[Entries taken from a collection]
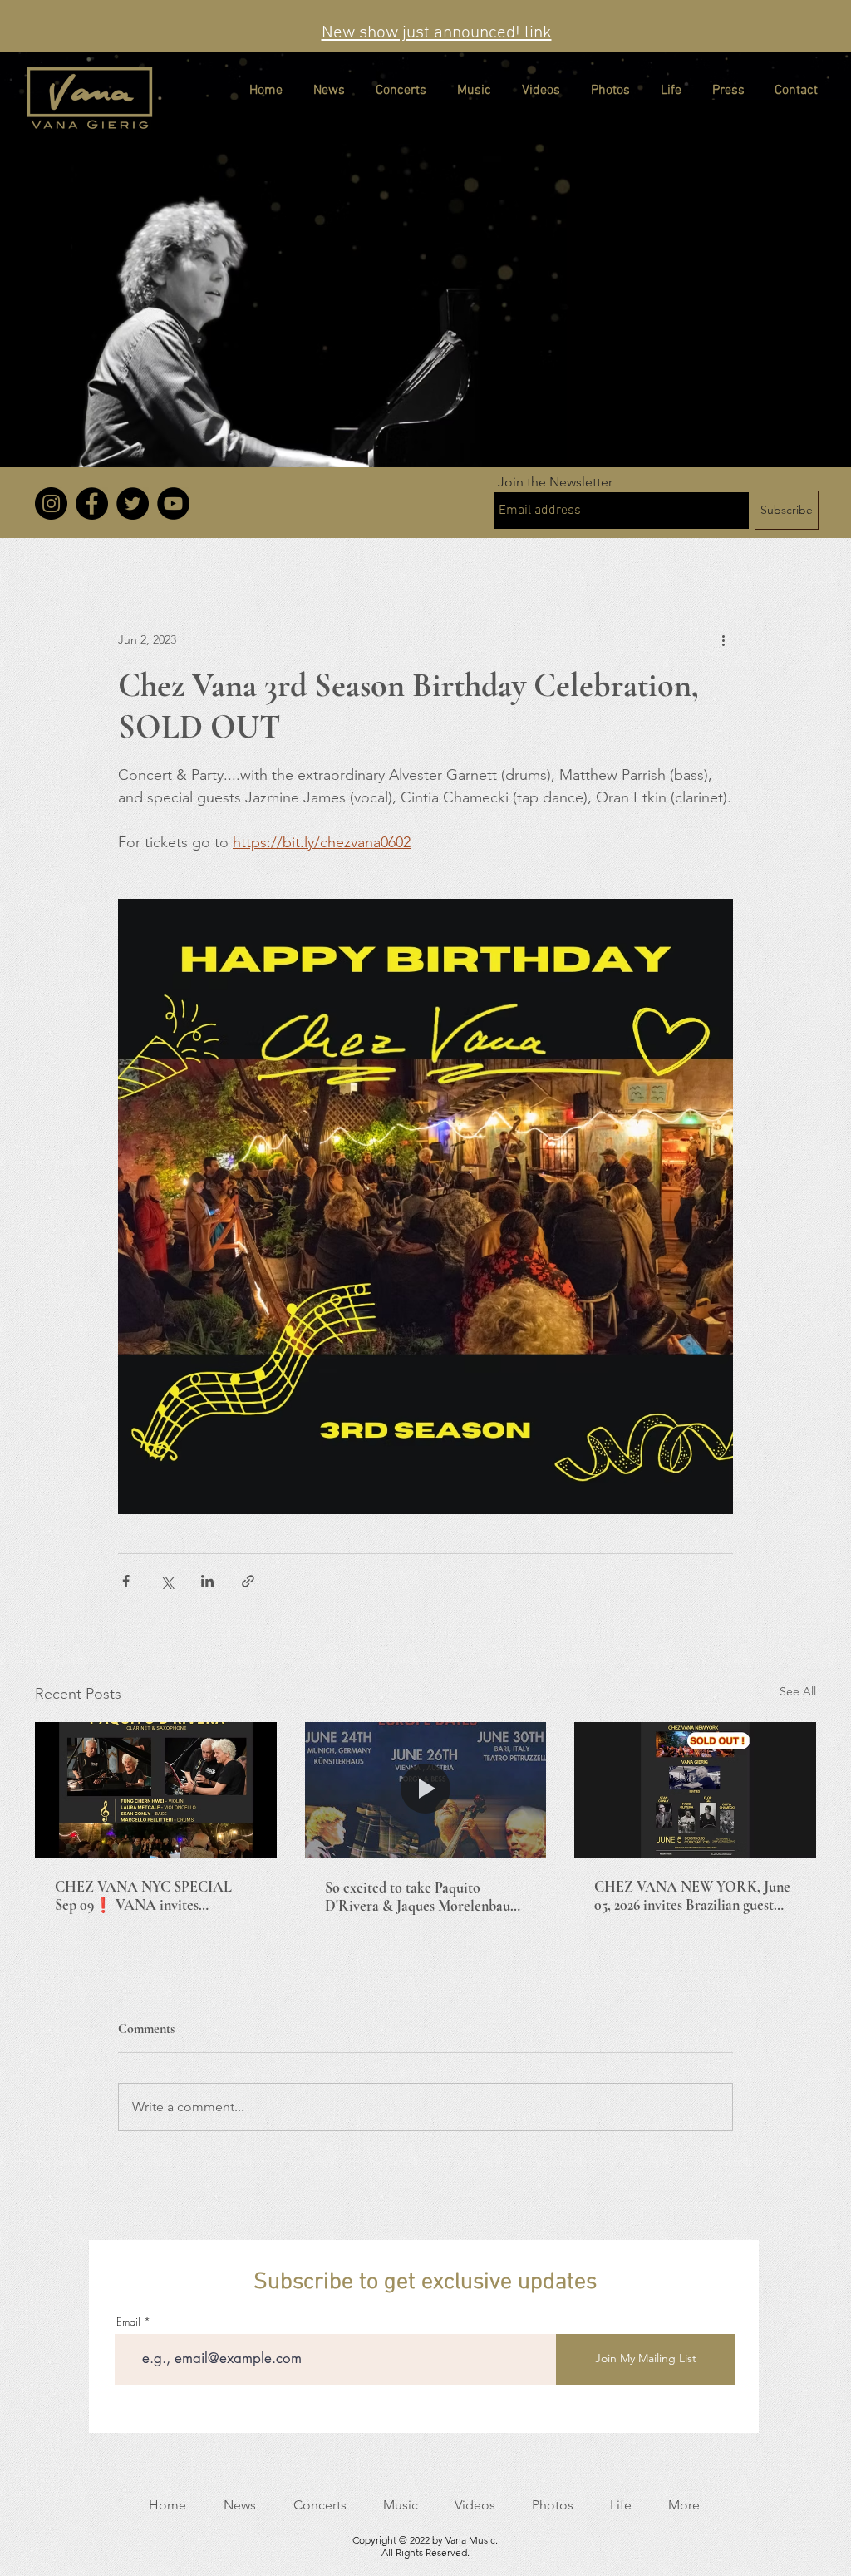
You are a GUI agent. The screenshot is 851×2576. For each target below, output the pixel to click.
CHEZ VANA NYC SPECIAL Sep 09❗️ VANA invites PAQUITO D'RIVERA (143, 1896)
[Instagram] (51, 503)
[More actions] (723, 639)
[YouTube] (173, 503)
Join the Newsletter (555, 482)
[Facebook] (92, 503)
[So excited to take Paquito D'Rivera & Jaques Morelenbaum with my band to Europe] (426, 1790)
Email (128, 2322)
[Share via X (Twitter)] (167, 1581)
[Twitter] (132, 503)
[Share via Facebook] (126, 1581)
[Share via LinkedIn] (207, 1581)
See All (798, 1691)
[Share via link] (248, 1581)
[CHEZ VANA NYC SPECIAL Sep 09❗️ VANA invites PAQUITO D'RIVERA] (156, 1790)
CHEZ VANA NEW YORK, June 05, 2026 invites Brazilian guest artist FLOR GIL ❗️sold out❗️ (692, 1896)
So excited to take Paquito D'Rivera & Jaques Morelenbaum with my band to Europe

[Problem to work on] Above are the entries; write them out again exactly, omitting the pictures.

[Solved problem]
You are a GUI agent. The screenshot is 851×2576. For each target below, output the pixel to click.
CHEZ VANA NYC SPECIAL Sep 09❗️ VANA invites PAQUITO D'RIVERA (143, 1896)
[Instagram] (51, 503)
[More actions] (723, 639)
[YouTube] (173, 503)
Join the Newsletter (555, 482)
[Facebook] (92, 503)
[So excited to take Paquito D'Rivera & Jaques Morelenbaum with my band to Europe] (426, 1790)
Email (128, 2322)
[Share via X (Twitter)] (167, 1581)
[Twitter] (132, 503)
[Share via Facebook] (126, 1581)
[Share via LinkedIn] (207, 1581)
See All (798, 1691)
[Share via link] (248, 1581)
[CHEZ VANA NYC SPECIAL Sep 09❗️ VANA invites PAQUITO D'RIVERA] (156, 1790)
CHEZ VANA NEW YORK, June 05, 2026 invites Brazilian guest artist FLOR GIL ❗️sold out❗️ (692, 1896)
So excited to take Paquito D'Rivera & Jaques Morelenbaum with my band to Europe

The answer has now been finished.